1930s MG Midgets are perfect examples of what a British sports car should look like with their low slung bodywork, drop sided doors, fold flat windscreen, rear mounted petrol slab tank and knock on wire wheels – basically everything you could want in style combined with decent performance and available at an affordable price – it’s no wonder they were successful!
The mid 30’s saw MG change direction when they replaced their range of Wolseley derived overhead cam engines with tuned push rod engines which, although they might initially have sounded less glamorous, turned out to give more than adequate power in standard form and were very tweakable if you so desired. In addition the T series cars were more spacious and I would argue more comfortable to drive on long distances than their immediate predecessors.
This superb car, which I have known since 2006, was first registered on 13th April 1938 with chassis number TA 2271 and engine number MPJG 2538. It went through a comprehensive structural restoration between 2003 and 2005 and there are photographs and invoices in the file which record the work done. This was followed by an engine rebuild in 2010/2011 which was again documented by photographs and invoices.

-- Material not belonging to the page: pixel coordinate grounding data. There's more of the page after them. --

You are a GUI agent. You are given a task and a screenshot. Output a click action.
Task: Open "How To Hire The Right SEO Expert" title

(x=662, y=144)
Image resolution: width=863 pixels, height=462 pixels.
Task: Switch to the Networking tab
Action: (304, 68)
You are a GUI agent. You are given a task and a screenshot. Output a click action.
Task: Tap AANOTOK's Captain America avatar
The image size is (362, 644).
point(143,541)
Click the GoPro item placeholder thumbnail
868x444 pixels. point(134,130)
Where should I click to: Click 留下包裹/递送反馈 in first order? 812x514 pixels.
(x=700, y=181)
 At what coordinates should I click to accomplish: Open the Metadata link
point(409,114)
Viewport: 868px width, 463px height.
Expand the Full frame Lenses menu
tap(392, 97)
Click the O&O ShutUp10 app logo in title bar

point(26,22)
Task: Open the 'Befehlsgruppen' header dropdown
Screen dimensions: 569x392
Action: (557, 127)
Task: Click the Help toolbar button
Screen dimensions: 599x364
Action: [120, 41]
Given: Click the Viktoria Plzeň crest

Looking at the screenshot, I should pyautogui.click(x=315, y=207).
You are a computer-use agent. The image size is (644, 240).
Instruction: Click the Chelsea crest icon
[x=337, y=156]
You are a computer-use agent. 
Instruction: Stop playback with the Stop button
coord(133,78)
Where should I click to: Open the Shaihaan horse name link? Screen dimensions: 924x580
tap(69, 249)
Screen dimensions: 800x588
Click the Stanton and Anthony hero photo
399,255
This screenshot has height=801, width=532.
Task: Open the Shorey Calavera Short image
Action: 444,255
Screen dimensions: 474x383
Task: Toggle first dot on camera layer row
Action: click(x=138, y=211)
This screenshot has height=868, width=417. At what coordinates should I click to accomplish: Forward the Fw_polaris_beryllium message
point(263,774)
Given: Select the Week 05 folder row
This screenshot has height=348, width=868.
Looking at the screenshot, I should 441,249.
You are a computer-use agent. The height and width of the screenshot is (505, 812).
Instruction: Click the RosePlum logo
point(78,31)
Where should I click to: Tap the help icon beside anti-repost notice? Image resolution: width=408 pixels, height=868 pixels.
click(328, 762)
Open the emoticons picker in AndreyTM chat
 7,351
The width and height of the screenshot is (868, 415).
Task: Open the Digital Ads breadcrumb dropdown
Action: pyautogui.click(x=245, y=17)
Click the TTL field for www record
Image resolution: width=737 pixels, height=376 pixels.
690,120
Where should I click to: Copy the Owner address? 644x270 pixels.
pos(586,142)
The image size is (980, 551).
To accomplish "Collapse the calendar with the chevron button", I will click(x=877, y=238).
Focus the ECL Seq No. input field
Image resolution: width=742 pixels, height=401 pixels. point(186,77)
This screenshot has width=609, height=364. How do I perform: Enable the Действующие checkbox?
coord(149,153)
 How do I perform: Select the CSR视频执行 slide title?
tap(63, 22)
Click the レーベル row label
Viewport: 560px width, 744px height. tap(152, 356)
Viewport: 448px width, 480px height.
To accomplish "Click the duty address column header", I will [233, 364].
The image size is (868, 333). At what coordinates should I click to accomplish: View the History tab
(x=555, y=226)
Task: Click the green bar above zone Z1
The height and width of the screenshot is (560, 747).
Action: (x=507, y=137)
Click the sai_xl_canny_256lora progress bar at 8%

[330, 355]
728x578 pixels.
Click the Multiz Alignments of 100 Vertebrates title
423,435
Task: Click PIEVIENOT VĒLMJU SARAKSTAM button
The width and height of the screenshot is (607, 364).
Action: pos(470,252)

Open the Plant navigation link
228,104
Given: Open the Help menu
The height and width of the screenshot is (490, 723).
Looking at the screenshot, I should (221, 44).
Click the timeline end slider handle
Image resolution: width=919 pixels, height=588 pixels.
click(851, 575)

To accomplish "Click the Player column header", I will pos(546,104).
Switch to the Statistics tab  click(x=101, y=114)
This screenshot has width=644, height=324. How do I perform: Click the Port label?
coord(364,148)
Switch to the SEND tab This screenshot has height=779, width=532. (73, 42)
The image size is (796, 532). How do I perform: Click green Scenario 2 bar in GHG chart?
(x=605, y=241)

The car’s current owner, who acquired it in 2016, has continued to maintain it to a very high standard. The work carried out by a local garage with good old car experience included fitting a VW steering box which transforms its directional stability (the original steering box comes with the car in case you want to refit it). In addition it has a relined clutch plus all the brake shoes and cylinders, both of the rear springs and the rear hub seals have been replaced.
With reference to all this work a useful thing to note about MG TAs is the ready availability of a very wide range of parts and consumable components to help you or your local garage keep it maintained to a high standard.
The car comes with an MG TA and TB instruction manual as well as two copies of the Service Parts List and a book entitled MG T Series and Pre-War Midgets by motoring historian Anders Ditlev Clausager.
Apart from repeating a series of superlatives there really is nothing else to say other than if you genuinely want to own what must be one of the best TAs around then you should look at this car. Inevitably the price reflects its condition but it is nonetheless very good value for money as it would cost you far more than its current price to get a lesser car into the same condition as this one!